EXERCISE DESCRIPTION: Whenever a line in the data holds the string "computer", pull that line out.

EXERCISE MATERIALS:
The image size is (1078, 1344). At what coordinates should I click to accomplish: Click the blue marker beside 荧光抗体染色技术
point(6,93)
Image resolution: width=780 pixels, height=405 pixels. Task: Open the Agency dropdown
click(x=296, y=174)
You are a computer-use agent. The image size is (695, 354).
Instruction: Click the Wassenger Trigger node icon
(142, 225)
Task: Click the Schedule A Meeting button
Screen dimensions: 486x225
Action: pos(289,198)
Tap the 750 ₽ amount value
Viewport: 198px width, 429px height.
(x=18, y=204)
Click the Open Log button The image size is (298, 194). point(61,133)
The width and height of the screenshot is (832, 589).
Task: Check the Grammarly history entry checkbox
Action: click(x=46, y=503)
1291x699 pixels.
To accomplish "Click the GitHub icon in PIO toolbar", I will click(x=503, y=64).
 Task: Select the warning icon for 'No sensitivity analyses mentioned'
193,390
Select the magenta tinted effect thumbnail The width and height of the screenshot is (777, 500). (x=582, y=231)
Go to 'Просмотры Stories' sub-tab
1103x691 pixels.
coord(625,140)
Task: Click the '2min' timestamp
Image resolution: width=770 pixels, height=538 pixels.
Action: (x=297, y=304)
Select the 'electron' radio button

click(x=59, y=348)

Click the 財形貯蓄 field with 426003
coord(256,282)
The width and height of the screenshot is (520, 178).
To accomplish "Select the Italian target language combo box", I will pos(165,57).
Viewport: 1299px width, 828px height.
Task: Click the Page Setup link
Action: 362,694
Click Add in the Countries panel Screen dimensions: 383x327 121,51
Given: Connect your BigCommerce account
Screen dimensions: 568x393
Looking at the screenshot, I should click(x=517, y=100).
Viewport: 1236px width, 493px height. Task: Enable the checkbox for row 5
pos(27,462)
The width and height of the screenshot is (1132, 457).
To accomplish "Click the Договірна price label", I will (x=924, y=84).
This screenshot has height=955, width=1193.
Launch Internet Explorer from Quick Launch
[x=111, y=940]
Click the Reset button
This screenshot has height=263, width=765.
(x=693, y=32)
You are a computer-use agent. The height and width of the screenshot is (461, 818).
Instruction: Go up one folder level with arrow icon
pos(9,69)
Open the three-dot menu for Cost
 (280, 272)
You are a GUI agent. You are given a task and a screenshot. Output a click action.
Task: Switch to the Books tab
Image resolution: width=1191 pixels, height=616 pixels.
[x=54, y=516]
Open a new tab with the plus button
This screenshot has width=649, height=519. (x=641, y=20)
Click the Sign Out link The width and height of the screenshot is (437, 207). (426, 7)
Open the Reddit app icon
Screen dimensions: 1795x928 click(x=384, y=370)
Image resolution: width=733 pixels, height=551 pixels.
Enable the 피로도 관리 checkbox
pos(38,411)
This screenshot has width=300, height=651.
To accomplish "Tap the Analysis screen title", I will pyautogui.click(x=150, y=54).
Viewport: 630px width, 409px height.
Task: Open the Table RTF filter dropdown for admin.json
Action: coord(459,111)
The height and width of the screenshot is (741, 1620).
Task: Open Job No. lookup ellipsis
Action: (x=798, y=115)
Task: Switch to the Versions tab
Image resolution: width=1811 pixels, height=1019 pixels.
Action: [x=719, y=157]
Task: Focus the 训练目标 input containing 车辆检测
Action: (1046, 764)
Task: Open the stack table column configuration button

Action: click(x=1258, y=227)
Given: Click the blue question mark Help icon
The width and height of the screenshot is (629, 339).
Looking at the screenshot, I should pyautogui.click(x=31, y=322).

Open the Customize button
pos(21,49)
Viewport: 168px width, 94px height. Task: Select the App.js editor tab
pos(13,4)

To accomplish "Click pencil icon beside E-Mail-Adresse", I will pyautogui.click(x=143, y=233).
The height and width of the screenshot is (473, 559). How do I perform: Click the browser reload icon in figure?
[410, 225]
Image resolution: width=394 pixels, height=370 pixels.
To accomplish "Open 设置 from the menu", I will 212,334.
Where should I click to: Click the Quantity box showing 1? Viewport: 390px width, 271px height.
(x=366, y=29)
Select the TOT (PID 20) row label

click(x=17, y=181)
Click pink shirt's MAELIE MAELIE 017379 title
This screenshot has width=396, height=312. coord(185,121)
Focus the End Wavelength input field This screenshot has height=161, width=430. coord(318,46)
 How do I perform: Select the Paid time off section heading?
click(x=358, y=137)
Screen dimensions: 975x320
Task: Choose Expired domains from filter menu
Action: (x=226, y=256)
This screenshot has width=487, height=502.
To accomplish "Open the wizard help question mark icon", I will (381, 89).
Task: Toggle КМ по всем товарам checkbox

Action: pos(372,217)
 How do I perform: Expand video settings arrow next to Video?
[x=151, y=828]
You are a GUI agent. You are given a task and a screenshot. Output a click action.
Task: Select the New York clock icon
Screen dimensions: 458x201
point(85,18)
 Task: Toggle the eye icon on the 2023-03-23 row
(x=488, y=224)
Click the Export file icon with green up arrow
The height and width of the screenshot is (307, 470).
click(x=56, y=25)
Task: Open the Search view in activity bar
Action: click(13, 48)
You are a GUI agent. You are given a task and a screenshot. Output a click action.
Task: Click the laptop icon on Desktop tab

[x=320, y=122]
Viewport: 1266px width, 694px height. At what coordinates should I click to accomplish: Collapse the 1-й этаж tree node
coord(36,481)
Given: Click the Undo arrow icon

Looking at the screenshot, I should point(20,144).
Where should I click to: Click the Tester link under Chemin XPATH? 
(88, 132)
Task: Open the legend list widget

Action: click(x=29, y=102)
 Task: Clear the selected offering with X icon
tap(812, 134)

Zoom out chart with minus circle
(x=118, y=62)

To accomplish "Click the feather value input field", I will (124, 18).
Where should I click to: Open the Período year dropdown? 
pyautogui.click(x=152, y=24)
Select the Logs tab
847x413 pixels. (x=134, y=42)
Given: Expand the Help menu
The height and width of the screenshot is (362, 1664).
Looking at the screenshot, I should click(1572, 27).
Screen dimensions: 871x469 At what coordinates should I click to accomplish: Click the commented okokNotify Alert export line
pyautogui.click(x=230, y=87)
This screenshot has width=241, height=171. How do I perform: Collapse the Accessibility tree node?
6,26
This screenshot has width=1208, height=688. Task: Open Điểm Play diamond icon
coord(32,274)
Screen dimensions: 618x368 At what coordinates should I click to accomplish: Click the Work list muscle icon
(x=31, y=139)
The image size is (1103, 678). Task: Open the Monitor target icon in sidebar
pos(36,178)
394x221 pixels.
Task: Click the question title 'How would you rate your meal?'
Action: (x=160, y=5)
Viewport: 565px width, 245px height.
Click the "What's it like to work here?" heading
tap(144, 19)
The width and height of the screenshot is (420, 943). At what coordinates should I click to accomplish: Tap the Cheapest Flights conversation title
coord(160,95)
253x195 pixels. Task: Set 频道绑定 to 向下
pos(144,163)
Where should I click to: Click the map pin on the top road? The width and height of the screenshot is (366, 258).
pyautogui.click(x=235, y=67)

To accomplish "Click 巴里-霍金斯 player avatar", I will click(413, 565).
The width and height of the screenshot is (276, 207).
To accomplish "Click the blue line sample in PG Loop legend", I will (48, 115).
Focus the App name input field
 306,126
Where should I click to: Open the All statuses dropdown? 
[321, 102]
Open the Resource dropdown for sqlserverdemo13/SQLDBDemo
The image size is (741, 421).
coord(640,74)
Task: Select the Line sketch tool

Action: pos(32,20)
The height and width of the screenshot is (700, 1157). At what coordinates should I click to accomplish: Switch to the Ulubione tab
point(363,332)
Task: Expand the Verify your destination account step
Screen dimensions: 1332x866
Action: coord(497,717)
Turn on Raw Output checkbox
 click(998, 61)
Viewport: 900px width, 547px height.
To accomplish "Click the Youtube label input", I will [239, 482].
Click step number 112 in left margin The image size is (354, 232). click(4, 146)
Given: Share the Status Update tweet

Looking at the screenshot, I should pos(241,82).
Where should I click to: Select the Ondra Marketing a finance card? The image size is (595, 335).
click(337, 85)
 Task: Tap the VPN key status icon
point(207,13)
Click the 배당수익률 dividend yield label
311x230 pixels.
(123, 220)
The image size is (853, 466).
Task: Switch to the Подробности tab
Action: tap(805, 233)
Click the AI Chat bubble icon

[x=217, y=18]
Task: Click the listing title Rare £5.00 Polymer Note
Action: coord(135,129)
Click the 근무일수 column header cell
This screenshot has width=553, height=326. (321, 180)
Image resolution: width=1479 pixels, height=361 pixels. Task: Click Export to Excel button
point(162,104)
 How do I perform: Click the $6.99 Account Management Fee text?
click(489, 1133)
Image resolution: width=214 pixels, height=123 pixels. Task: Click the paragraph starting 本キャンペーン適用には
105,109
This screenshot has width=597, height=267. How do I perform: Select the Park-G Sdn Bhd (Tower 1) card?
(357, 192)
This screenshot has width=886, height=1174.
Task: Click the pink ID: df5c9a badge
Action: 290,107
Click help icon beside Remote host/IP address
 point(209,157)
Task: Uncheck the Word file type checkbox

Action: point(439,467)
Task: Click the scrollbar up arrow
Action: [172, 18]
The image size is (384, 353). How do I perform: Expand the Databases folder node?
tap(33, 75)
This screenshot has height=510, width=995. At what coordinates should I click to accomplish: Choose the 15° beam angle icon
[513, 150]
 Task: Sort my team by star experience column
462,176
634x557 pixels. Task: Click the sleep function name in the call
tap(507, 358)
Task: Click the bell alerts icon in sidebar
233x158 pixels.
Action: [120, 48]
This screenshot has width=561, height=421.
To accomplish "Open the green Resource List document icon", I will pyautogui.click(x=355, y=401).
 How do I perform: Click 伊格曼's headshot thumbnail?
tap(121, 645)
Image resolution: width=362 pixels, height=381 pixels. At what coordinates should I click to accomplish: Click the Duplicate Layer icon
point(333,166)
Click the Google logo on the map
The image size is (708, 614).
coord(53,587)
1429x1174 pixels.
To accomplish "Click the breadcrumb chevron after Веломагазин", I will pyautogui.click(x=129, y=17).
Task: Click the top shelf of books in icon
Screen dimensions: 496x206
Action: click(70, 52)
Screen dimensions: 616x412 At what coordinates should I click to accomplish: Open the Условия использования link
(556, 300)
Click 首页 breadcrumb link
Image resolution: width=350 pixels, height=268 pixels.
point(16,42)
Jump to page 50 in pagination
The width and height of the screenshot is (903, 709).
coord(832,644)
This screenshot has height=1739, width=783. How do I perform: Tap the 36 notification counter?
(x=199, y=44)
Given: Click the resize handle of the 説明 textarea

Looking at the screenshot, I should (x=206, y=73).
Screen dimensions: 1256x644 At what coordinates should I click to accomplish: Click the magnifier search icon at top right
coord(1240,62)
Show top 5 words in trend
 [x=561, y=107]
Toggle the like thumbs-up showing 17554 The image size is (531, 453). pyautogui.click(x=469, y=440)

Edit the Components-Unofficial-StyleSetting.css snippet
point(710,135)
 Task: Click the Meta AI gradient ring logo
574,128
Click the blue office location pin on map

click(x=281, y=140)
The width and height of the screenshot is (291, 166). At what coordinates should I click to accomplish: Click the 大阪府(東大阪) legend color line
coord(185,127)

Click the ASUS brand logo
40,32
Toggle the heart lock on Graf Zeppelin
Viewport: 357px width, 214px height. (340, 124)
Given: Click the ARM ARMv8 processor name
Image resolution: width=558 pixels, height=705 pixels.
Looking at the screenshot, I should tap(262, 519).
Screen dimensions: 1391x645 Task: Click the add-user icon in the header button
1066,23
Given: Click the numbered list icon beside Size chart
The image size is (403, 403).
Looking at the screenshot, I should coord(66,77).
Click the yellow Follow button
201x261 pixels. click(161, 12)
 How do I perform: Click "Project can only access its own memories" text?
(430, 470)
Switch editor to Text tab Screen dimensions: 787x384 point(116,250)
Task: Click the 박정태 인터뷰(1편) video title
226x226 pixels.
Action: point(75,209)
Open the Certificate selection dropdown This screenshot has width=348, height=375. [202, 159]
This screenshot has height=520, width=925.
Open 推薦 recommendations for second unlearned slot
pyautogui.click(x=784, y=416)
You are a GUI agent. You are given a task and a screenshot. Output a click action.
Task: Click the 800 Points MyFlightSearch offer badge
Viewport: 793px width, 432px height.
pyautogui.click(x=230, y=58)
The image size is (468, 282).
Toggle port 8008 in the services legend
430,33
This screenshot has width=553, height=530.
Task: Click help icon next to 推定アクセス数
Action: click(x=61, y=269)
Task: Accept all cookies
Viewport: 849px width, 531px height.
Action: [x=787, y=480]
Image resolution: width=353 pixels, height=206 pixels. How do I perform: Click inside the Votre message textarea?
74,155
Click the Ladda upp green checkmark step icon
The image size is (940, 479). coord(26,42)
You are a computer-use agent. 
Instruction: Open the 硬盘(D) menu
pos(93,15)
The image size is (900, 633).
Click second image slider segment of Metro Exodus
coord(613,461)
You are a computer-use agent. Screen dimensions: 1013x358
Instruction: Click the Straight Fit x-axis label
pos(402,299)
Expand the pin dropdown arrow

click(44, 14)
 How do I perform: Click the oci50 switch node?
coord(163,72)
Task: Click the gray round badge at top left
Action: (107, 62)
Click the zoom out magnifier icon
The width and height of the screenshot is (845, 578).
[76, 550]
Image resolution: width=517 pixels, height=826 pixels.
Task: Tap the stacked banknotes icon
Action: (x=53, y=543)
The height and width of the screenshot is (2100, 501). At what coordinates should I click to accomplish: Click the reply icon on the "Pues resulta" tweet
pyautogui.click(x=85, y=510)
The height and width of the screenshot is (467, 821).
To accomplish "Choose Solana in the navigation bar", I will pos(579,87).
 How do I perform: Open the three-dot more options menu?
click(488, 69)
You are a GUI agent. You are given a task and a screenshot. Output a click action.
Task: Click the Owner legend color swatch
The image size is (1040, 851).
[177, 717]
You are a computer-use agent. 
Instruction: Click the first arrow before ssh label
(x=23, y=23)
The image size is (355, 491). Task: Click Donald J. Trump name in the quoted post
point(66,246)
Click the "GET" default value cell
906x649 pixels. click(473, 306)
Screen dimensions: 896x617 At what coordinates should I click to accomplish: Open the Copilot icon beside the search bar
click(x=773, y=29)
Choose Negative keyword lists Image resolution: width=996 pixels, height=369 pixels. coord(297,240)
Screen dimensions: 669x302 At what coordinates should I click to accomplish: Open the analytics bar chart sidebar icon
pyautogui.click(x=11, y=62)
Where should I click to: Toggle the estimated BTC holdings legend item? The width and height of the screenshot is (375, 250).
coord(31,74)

RESULT:
You are a computer-use agent. The image size is (695, 354).
You are a computer-use agent. The height and width of the screenshot is (461, 818).
You are a computer-use agent. 
You are a computer-use agent. Screen dimensions: 1013x358
You are a computer-use agent. 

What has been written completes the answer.